Records for the task
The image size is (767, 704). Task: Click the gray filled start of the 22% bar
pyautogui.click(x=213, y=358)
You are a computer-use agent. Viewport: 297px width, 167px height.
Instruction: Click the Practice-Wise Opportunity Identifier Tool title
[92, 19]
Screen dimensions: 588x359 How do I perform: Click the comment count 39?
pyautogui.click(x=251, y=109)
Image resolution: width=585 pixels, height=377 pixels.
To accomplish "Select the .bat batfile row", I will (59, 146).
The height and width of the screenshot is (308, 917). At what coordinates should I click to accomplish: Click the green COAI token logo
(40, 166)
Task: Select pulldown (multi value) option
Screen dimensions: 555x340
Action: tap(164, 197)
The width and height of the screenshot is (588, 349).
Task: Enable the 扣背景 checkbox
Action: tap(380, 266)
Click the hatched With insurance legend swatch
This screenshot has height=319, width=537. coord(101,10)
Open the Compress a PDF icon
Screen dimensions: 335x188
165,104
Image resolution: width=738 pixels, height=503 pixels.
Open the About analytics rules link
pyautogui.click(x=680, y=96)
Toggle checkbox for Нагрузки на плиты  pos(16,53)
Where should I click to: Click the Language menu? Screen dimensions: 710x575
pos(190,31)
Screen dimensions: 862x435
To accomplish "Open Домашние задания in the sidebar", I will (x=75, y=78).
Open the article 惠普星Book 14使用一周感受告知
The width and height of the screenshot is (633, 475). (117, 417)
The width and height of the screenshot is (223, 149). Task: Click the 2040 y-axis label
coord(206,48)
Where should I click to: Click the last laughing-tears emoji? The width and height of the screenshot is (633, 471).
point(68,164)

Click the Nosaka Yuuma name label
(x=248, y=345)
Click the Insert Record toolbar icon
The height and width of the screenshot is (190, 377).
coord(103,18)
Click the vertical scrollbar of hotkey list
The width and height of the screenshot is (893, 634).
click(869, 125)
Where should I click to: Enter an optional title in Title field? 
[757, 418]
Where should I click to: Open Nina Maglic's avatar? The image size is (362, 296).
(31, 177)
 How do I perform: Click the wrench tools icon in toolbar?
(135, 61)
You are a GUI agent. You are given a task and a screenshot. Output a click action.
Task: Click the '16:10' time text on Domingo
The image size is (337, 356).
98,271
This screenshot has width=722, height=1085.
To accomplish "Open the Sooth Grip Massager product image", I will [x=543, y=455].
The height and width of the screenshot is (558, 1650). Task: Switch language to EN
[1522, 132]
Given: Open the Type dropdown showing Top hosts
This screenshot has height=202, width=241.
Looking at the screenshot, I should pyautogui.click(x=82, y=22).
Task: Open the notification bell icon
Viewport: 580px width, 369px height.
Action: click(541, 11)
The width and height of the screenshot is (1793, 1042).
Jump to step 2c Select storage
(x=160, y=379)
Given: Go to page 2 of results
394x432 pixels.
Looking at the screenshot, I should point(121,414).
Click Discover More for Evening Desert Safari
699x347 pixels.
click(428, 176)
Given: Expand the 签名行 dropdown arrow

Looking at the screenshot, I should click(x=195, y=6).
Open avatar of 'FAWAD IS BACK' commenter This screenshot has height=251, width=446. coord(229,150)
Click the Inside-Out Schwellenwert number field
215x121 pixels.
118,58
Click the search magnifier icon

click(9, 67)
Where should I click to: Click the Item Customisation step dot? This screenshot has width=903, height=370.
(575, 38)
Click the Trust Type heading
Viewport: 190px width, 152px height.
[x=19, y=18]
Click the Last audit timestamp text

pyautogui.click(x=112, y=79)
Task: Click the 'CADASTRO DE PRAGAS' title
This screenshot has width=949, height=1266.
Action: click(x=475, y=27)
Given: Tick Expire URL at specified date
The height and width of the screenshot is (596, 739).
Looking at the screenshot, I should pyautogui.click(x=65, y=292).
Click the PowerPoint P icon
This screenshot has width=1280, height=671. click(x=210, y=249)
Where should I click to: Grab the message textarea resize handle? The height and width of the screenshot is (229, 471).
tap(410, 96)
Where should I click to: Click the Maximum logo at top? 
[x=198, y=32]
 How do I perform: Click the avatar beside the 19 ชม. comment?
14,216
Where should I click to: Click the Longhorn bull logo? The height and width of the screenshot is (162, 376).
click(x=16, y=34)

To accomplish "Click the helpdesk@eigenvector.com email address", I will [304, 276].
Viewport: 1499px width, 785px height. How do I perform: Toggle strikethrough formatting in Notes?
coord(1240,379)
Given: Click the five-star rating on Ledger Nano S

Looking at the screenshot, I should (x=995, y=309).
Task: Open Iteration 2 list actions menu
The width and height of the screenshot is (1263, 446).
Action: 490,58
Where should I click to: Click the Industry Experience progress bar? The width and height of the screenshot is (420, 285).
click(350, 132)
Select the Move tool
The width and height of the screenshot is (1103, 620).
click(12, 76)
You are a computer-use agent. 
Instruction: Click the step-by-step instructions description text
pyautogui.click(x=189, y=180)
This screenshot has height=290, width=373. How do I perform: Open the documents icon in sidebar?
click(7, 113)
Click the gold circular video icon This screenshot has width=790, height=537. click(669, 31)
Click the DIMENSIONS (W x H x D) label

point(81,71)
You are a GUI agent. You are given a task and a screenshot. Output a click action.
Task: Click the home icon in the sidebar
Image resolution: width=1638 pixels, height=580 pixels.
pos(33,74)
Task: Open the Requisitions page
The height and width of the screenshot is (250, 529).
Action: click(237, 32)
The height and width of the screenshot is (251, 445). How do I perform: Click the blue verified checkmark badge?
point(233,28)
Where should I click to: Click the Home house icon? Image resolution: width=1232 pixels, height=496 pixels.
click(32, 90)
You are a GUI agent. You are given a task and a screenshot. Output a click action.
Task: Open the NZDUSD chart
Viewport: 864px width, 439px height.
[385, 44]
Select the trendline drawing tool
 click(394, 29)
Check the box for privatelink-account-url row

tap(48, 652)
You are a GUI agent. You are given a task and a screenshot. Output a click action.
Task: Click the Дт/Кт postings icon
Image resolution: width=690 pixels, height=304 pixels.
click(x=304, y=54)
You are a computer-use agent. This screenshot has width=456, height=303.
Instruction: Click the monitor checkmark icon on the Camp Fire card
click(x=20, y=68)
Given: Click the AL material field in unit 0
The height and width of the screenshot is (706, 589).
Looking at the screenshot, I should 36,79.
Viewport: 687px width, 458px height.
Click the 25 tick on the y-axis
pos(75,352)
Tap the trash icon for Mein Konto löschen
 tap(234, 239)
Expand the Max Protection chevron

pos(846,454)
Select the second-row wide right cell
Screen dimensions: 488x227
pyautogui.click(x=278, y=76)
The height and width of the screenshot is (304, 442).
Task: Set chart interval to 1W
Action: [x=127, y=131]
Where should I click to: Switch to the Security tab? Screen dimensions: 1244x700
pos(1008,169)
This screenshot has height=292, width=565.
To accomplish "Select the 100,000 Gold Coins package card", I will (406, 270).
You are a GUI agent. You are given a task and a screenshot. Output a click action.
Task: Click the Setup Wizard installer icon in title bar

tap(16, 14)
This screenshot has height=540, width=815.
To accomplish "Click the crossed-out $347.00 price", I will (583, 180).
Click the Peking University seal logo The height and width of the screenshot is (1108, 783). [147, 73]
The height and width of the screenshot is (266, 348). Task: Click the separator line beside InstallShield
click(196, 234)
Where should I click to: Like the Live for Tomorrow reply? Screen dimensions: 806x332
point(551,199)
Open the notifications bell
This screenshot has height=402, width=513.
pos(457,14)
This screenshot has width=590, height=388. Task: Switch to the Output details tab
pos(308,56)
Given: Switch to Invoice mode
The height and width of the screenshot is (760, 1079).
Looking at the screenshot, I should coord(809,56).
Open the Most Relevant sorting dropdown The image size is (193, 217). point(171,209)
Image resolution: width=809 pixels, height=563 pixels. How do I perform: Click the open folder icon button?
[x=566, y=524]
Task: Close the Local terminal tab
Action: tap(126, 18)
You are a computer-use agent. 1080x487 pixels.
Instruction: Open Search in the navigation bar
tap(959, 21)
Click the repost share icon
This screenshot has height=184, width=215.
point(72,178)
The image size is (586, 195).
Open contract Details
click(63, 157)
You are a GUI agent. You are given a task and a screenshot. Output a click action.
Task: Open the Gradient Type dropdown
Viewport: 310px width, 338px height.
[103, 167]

Task objective
Collect the lines of the records that include the string "computer".

Completed task
You are a computer-use agent. Viewport: 297px width, 167px height.
You are a computer-use agent. 
You are a computer-use agent. This screenshot has width=456, height=303.
You are a computer-use agent. 1080x487 pixels.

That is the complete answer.